(Stored records)
···

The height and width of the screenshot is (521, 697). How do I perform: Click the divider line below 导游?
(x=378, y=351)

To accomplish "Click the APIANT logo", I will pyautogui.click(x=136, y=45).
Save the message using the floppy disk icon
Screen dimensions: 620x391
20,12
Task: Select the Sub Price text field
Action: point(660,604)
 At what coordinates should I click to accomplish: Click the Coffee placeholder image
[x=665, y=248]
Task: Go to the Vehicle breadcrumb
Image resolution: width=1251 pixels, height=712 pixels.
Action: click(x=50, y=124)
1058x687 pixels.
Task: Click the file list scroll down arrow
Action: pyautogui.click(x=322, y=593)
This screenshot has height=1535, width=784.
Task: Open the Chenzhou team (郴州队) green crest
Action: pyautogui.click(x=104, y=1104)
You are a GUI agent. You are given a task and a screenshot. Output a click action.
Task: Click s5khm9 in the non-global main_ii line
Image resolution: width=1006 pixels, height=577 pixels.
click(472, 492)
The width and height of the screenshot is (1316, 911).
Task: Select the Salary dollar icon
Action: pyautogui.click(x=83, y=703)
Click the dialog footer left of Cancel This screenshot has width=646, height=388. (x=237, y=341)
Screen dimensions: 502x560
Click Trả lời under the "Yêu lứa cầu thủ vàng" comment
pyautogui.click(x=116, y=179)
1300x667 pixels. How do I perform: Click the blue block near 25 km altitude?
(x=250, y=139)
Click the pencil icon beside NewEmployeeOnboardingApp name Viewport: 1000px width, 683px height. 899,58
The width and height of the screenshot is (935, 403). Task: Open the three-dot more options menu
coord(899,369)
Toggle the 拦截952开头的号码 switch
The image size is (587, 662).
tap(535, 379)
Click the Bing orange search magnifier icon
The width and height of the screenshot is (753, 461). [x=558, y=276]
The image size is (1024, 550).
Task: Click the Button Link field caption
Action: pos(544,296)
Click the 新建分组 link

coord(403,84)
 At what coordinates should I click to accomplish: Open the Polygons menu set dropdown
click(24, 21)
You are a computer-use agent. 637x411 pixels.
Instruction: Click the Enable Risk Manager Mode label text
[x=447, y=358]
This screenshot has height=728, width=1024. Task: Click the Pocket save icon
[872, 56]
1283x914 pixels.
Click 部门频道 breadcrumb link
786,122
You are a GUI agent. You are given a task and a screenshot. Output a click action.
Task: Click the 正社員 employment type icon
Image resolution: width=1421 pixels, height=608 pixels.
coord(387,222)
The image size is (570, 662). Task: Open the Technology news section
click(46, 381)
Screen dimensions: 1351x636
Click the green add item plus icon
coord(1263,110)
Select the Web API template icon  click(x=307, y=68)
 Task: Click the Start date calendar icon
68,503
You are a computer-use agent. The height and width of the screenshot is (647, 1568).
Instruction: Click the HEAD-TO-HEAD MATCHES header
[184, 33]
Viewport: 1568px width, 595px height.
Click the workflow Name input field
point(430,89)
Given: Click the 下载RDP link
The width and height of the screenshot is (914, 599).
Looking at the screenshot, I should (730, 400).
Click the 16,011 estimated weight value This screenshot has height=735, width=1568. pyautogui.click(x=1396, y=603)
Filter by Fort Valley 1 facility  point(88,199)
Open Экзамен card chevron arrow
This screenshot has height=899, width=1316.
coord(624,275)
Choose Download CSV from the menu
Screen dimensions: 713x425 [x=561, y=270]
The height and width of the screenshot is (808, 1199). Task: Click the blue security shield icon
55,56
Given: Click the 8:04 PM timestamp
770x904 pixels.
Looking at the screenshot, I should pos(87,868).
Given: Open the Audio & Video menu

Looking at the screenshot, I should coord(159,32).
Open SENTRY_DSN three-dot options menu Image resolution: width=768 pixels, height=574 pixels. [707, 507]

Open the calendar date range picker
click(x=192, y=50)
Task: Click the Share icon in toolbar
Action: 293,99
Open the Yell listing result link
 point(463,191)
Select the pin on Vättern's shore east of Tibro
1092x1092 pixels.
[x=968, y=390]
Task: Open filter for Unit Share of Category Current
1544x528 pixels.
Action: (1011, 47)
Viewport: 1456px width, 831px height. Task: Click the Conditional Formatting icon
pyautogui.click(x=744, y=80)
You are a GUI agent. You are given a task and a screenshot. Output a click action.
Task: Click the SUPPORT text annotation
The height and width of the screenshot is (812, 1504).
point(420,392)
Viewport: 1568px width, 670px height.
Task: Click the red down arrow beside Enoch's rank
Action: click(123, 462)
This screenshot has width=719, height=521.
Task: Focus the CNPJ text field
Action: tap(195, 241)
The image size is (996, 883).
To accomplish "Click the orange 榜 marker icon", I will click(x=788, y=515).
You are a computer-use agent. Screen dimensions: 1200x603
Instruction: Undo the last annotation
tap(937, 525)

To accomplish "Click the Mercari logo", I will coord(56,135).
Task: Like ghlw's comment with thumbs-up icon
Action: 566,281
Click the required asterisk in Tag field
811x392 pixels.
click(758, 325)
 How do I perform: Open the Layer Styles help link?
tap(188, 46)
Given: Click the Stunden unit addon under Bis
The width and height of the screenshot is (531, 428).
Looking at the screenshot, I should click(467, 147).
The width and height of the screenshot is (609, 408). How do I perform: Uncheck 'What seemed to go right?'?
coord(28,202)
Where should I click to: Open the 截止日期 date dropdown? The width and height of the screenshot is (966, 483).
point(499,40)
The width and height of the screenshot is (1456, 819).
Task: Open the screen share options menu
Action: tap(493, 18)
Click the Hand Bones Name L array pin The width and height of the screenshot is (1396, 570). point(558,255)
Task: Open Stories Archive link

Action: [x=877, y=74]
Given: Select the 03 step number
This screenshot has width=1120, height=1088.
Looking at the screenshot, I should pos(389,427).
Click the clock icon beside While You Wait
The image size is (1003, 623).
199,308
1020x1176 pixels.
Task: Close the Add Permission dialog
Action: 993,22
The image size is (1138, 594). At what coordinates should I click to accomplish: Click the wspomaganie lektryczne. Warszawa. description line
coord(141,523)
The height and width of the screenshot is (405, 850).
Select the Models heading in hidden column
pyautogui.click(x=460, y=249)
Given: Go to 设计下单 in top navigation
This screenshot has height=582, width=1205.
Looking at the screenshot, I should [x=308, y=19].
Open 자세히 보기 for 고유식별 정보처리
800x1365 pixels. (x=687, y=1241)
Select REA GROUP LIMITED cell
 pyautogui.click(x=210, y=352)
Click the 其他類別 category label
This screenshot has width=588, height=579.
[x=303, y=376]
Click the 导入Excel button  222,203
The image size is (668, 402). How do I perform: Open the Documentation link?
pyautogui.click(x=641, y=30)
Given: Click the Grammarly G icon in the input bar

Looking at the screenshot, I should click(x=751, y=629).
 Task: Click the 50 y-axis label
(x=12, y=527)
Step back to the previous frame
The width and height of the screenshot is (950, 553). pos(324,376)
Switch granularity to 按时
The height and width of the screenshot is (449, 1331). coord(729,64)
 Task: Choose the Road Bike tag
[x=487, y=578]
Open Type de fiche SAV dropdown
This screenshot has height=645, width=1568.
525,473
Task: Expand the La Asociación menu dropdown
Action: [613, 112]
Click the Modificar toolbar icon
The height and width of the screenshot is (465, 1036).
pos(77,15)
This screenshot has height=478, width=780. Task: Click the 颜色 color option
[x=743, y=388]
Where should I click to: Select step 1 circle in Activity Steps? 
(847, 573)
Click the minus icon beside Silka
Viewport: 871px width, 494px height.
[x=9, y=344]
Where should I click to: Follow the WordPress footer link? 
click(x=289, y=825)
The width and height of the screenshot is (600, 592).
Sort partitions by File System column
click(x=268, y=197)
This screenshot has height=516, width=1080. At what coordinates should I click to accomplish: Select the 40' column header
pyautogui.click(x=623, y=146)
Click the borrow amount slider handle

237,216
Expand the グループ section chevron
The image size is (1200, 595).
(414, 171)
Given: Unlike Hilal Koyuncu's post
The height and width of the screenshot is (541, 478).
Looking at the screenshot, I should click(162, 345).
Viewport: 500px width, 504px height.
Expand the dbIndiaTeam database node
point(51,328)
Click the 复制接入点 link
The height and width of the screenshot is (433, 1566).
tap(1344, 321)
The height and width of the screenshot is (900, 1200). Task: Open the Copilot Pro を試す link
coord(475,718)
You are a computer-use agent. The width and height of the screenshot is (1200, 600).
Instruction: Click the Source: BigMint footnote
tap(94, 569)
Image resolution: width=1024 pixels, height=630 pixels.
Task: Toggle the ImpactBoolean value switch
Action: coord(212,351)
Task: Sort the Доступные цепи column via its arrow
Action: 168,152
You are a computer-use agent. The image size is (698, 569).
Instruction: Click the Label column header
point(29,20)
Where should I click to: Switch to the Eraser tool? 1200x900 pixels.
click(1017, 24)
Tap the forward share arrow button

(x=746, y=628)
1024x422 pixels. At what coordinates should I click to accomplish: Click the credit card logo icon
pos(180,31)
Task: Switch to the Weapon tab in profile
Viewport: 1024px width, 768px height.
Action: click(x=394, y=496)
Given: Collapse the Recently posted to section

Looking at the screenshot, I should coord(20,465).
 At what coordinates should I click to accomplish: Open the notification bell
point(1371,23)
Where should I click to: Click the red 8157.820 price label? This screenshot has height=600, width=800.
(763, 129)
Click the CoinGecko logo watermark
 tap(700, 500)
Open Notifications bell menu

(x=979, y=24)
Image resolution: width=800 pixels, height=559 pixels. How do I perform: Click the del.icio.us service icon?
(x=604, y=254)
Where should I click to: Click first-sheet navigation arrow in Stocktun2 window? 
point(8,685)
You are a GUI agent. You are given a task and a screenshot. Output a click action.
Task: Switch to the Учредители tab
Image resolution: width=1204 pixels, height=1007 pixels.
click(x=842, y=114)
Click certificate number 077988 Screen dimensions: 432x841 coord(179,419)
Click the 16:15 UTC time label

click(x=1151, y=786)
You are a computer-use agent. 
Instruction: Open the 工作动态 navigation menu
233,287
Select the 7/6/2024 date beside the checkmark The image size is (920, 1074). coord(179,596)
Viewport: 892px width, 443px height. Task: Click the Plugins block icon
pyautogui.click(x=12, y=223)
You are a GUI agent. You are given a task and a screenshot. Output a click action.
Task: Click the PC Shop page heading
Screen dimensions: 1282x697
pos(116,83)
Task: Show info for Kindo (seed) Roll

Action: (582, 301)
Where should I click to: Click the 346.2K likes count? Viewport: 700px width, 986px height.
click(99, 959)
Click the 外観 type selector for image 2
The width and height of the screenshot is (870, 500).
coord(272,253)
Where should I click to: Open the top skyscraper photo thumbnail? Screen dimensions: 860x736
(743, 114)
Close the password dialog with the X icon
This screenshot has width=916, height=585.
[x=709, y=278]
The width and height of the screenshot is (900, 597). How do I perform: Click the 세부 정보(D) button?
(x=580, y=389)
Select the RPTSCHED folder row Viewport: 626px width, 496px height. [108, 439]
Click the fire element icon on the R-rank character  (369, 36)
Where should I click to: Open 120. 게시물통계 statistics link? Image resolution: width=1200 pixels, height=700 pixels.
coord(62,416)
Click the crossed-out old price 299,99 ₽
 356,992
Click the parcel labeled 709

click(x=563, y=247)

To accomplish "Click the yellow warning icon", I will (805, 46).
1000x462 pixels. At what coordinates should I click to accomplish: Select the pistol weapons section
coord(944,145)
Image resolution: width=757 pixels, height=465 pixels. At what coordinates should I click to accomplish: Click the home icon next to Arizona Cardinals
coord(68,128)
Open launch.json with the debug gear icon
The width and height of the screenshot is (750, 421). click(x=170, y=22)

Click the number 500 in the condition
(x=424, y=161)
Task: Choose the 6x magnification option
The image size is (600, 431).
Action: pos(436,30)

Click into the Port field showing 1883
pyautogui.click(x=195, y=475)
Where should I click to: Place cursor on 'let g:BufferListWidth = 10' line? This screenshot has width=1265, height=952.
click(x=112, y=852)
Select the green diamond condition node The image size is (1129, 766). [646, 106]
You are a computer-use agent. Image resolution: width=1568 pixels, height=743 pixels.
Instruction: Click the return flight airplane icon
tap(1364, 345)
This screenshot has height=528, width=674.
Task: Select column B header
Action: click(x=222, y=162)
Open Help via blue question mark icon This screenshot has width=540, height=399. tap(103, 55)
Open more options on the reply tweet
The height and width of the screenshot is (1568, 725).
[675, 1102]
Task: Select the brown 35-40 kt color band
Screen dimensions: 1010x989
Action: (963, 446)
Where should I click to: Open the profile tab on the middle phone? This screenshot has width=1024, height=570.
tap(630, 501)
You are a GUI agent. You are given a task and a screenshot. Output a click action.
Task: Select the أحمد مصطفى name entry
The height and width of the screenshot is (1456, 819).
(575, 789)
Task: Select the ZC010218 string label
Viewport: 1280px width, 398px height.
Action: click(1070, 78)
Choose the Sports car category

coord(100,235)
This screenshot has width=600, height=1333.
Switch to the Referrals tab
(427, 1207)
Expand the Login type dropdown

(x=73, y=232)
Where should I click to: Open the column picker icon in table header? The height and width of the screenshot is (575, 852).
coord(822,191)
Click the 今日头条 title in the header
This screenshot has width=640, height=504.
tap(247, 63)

···

**Assignment**
Output only the lines from the one holding "Expand the Login type dropdown" through the last line above, exactly as they appear.

**Answer below**
Expand the Login type dropdown

(x=73, y=232)
Where should I click to: Open the column picker icon in table header? The height and width of the screenshot is (575, 852).
coord(822,191)
Click the 今日头条 title in the header
This screenshot has width=640, height=504.
tap(247, 63)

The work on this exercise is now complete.